We view compliance with all relevant laws and regulations as an integral part of doing business. Business management is responsible for ensuring adherence to regulatory requirements as well as monitoring performance, and is supported by staff functions. Compliance forms part of our internal control and governance frameworks.

At PostNL we have identified more than 30 relevant compliance areas requiring our management's attention. Depending on the business activities of our entities, different compliance areas need to be managed, including but not limited to Dutch postal law, competition law, transport regulations, tax regulations, data protection and privacy regulations, and labour and social laws.

In relation to sustainable development, stakeholders increasingly expect large companies such as PostNL to lead by example through their influence on value chains. This means that beyond compliance in relation to direct activities, we are expected to stimulate and in some cases assume responsibility for the compliance of our business partners.

This applies to areas such as transport and handling of dangerous goods, environmental compliance, responsible (international) procurement, Foreign Nationals Employment Act(Wet Arbeid Vreemdelingen), and the Labour Market Fraud Act (Wet Aanpak Schijnconstructies).

Our framework

Applying a compliance management cycle

We manage compliance in a management process based on a compliance framework and continuous improvement. Dedicated compliance officers facilitate and challenge management on a regular basis on different elements in the cycle. First, relevant compliance areas are updated in collaboration with the business. For each area, the required maturity level of our compliance management is determined based on a maturity model. The level of compliance management may vary depending on the size, exposure and risks for different entities. We then evaluate, based on the COSO ERM 2017 framework, how compliance can be demonstrated for each relevant area per reporting entity through our risk management, internal control and internal audit processes. Management is required to confirm its responsibility for the compliance with laws and regulations by its legal entities. And as a final step we assess and report the status of compliance to both line management and our formal governance bodies.

Status and summary of main developments in 2022

Based on our internal control assessments and internal audit findings, for the vast majority of laws and regulations we did not identify relevant deficiencies relating to compliance-mitigating activities that require follow-up. We identified the following two areas for improvement: compliance in our value chain and implementation of the Three Lines Model. Connected to this, we remain focussed on the underlying soft controls, or 'cultural drivers'.

Compliance in our value chain

Responsibility along the value chain has become an increasingly relevant topic in the public arena. As a large company, we want to proactively contribute to improvements in our value chain across a broad range of topics, even when this goes beyond our own responsibility under applicable laws and regulations.

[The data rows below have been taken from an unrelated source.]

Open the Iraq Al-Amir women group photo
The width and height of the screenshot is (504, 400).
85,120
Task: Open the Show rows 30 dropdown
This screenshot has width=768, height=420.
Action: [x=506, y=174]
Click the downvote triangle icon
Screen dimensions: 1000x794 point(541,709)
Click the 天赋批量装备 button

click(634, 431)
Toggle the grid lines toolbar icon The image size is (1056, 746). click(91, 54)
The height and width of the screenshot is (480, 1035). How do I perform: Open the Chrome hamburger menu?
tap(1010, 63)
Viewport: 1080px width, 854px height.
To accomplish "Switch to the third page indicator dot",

Based on a number of events that took place during 2021, we concluded that some domains require additional investigation and adaptations. This related in particular to the Foreign Nationals Employment Act (Wet Arbeid Vreemdelingen), the Labour Market Fraud Act (Wet Aanpak Schijnconstructies) and the situation in Belgium relating to labour and social laws in respect to delivery partners of PostNL. Improvements include more stringent compliance checks at the delivery partners we do business with in the Netherlands and Belgium.

Three Lines Model

There are a variety of different ways in which a company can ensure compliance, including the division of roles and responsibilities, their setup and how they are carried out. Because we view compliance as an integral part of our business, in 2021 we took the decision to begin moving to the Three Lines Model to improve our compliance risk management.

The model is based on explicit divisions of responsibility between the first line (the provision of services to customers and managing risk), the second line (expertise, support, monitoring and challenging) and the third line (internal audit).

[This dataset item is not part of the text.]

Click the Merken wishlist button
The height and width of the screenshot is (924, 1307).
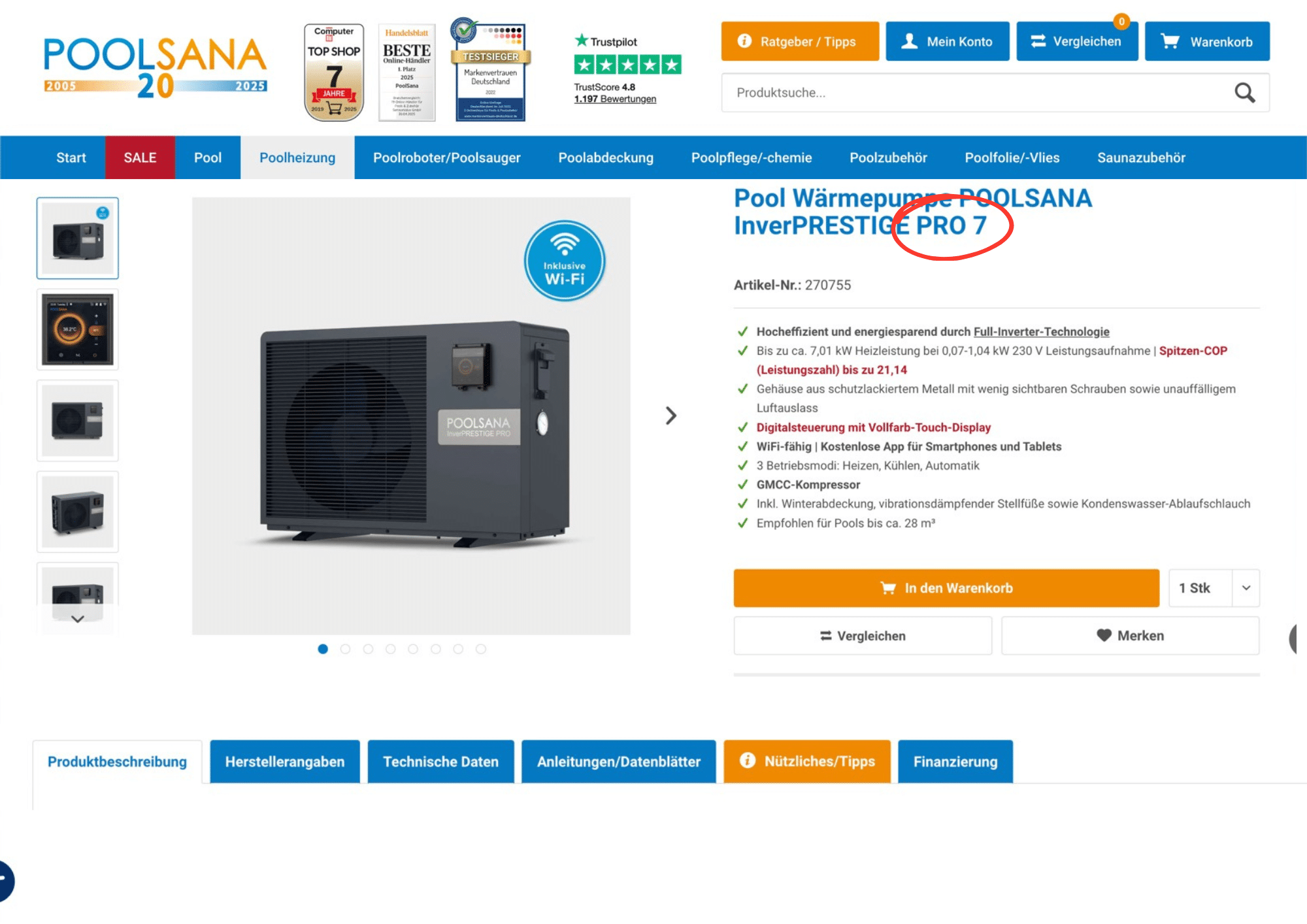pos(1130,636)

Line management is responsible for both the first and second line. We started to implement this model in 2022, which helps build management awareness on how to manage compliance, aimed at the Foreign Nationals Employment Act, transport regulations, GDPR, digital ethics, and environmental laws and regulations. During the intermediate period we have performed additional periodic compliance assessments and internal audits to safeguard compliance with these subjects.